Democrats voted to slash more than $486 million from In-Home Supportive Services (IHSS). This program ensures that disabled and elderly people get medical attention and in-home assistance, such as getting groceries or doing laundry. Most cuts to IHSS will come through a requirement that says anyone receiving IHSS assistance show proof from a doctor that they need it. When the budget goes into effect, thousands of people who rely on in-home care will be forced to fend for themselves.
Democrats also voted to cut millions from CalWORKs, which provides cash assistance to families living in poverty. CalWORKS recipients will see their checks reduced by eight percent and will only be allowed to stay on the program for a total of four years, as opposed to the current five years. These cuts to CalWORKs come at a time when more people than ever rely on cash assistance to feed themselves and their families. Three out of four CalWORKs recipients are children – more than 1.4 million.
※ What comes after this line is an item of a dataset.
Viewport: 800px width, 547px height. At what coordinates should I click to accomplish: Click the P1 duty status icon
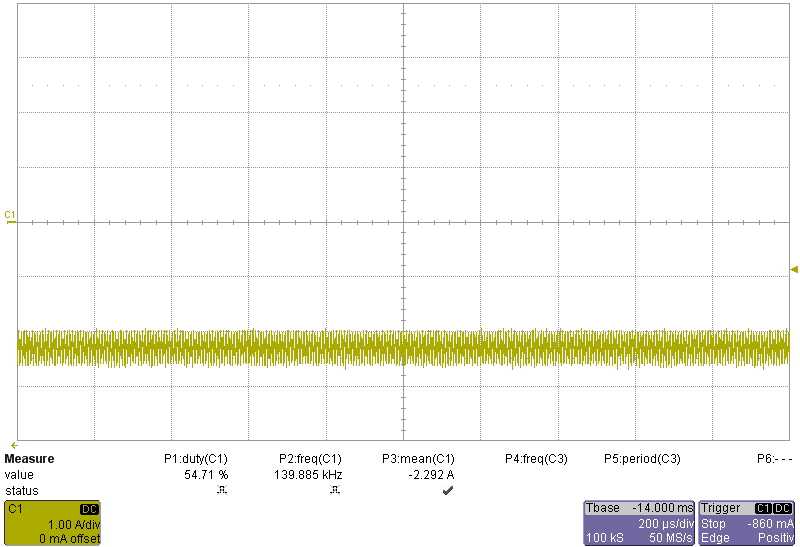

The Democrats have decided that these children’s needs aren’t a priority this year.
On the other hand, the California Chamber of Commerce – voice of California’s wealthiest corporations – said that they agreed with the Democrat’s budget and the Chamber of Commerce would give it their full support. And who could blame them for being happy? Making sure California’s corporations are taken care of is nothing new for Democrats. In the 2008 and 2009 budgets, the Democrats stood alongside Republicans and approved changes in California’s tax laws that now allow the state’s corporations to keep tens of millions of extra dollars each year that they would have otherwise had to pay in taxes. One of these changes allows corporations to simply decide how much of their profits they want taxed. As a result of these changes in the tax law, the state receives $2 billion less per-year from corporations. Like all of the state budgets approved in the past few years, this year’s budget ensures that the profits of California’s corporations will not be harmed.
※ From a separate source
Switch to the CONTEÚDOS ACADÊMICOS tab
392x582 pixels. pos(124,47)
The Democrats tell us to vote for them because they will protect our interests. They tell us that they will protect our schools, that they will give us jobs, that they will protect the environment, that they will end war, that they won’t take away our health care. In 2008 Barack Obama promised us hope and change after eight years of Republican rule. Just a few months ago Jerry Brown promised to save us from Schwarzenneger’s California. Soon we’ll hear the same promises in next year’s election.
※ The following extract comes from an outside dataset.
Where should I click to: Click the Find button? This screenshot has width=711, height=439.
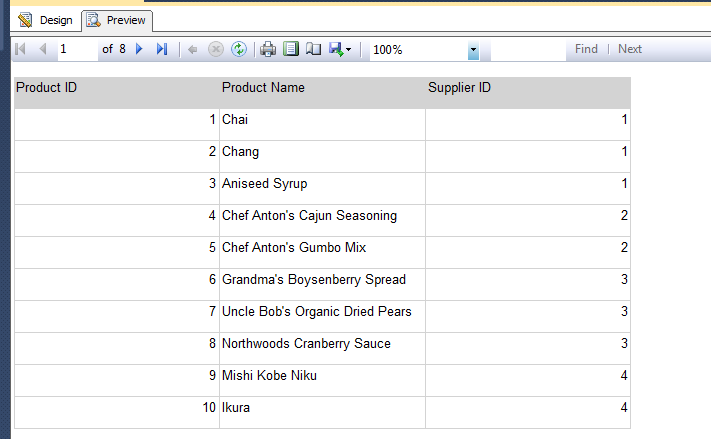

Reality shows us that these are all lies. The Democrats, just like the Republicans, are the party of corporations and banks. Their solution to the budget crisis is to make the rest of us pay for it. Their promises are a lot of hot air but their cuts are all too real.
There is another option. In Wisconsin, rather than wait for some Democrat politician to come and save them from Governor Scott Walker’s anti-union bill, the workers and young people organized themselves to occupy the capital and demand that the governor back down. The Wisconsin Democrats went along with people’s protests, even leaving the state to prevent a vote on the anti-union bill. But without the mobilization of thousands of workers and students the bill would have passed into law.
Our agenda, our lives, won’t be represented by politicians sitting on a budget committee or making deals behind closed doors. As the workers and young people in Wisconsin have showed us in the last few weeks, the only thing we can depend on to protect our interests, to guarantee our future, is us.